HESI RN
HESI RN Exit Exam 2024 Capstone
1. A client receiving IV heparin reports tarry stools and abdominal pain. What interventions should the nurse implement?
- A. Prepare to administer warfarin.
- B. Assess the characteristics of the client's pain.
- C. Obtain recent partial thromboplastin time results.
- D. Monitor stool for the presence of blood.
Correct answer: D
Rationale: The correct intervention for the client receiving IV heparin who reports tarry stools and abdominal pain is to monitor the stool for the presence of blood. This is crucial to assess for gastrointestinal bleeding, a potential complication of heparin therapy. Assessing the characteristics of the client's pain may be helpful but is not the priority when signs of GI bleeding are present. Administering warfarin is not appropriate without a thorough assessment and confirmation of the cause of symptoms. While obtaining recent partial thromboplastin time results is important in monitoring heparin therapy, in this scenario, the immediate concern is to assess for possible GI bleeding.
2. A client with heart failure is prescribed furosemide. The nurse notes that the client's potassium level is 3.1 mEq/L. What is the nurse's priority action?
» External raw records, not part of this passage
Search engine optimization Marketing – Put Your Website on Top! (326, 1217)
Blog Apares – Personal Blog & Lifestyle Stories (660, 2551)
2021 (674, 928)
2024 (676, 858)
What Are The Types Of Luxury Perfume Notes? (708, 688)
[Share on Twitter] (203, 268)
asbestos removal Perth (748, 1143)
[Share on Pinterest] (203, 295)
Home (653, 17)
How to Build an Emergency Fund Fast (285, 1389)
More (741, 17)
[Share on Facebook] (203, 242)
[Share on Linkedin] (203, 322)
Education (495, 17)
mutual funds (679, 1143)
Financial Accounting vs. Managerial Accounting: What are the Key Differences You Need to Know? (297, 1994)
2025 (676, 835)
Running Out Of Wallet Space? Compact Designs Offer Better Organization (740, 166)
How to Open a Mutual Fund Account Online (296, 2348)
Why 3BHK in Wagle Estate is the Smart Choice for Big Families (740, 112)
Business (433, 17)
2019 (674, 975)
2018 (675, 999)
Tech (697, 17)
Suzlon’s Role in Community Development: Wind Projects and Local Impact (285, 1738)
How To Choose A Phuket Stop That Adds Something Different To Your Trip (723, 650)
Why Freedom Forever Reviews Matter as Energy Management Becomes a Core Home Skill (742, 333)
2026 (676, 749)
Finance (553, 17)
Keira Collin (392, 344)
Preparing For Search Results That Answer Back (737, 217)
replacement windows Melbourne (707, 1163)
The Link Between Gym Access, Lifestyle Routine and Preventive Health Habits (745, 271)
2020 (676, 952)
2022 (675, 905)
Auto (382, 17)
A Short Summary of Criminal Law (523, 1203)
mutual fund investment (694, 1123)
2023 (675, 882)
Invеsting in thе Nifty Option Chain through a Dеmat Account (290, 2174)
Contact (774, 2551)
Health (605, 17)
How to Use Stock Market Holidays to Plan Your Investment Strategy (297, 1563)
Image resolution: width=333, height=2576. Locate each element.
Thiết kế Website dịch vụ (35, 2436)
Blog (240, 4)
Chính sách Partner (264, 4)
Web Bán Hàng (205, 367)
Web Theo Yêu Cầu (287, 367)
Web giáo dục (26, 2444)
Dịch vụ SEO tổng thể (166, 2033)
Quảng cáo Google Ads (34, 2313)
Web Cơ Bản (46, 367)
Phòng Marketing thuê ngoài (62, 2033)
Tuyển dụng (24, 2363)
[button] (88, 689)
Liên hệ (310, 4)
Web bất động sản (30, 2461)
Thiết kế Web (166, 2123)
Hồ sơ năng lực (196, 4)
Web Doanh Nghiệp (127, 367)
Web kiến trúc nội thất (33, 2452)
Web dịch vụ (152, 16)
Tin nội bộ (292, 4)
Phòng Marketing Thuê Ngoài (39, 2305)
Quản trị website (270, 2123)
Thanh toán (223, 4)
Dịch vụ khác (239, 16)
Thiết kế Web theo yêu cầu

- A. Administer a potassium supplement
- B. Encourage the client to eat potassium-rich foods
- C. Hold the next dose of furosemide
- D. Increase the client's fluid intake
Correct answer: A
Rationale: A potassium level of 3.1 mEq/L is considered low, indicating hypokalemia. Administering a potassium supplement is the nurse's priority action to prevent complications such as cardiac arrhythmias associated with low potassium levels. Encouraging the client to eat potassium-rich foods is beneficial in the long term but may not rapidly correct the low potassium level. Holding the next dose of furosemide may worsen the client's heart failure symptoms. Increasing the client's fluid intake is not the priority action in this situation; addressing the low potassium level takes precedence to prevent potential serious complications.
3. A client admitted to the ICU with Syndrome of Inappropriate Antidiuretic Hormone (SIADH) has developed osmotic demyelination. What is the first intervention the nurse should implement?
- A. Evaluate the client's swallowing ability.
- B. Reorient the client frequently.
- C. Patch one eye to minimize confusion.
- D. Perform range of motion exercises.
Correct answer: A
Rationale: The correct answer is to evaluate the client's swallowing ability. Osmotic demyelination can cause dysphagia, putting the client at risk for aspiration. Assessing swallowing function is crucial to prevent complications such as aspiration pneumonia. Reorienting the client frequently (Choice B) is more suitable for confusion related to conditions like delirium. Patching one eye (Choice C) is a technique used for diplopia or double vision, not specifically indicated for osmotic demyelination. Performing range of motion exercises (Choice D) may be beneficial for preventing complications of immobility but is not the priority intervention for osmotic demyelination.
4. A client who recently had a hip replacement has a strong odor from the urine and bloody drainage on the surgical dressing. What should the nurse do first?
- A. Obtain a urine sample from the bedpan.
- B. Insert an indwelling urinary catheter.
- C. Measure the client's oral temperature.
- D. Remove dressing and assess surgical site.
Correct answer: C
Rationale: The correct answer is to measure the client's oral temperature. In this scenario, the strong odor from urine and bloody drainage on the surgical dressing are concerning signs that suggest a possible infection. Fever is a common sign of infection, so measuring the client's temperature will help confirm if an infection is present. Obtaining a urine sample, inserting an indwelling urinary catheter, or removing the dressing and assessing the surgical site are not the first priority actions when infection is suspected. These actions may be necessary later but assessing the client's temperature is the initial step to evaluate for infection.
5. The nurse is caring for a client with chronic renal failure who is receiving dialysis. The client reports muscle cramps and tingling in the hands. Which laboratory result should the nurse monitor to identify the cause of these symptoms?
- A. Sodium
- B. Calcium
- C. Phosphate
- D. Potassium
Correct answer: B
Rationale: Muscle cramps and tingling in clients with chronic renal failure are often associated with hypocalcemia. Monitoring calcium levels is crucial to identify imbalances and manage symptoms appropriately. Sodium, phosphate, and potassium levels are important in renal failure but are not directly related to the symptoms of muscle cramps and tingling reported by the client.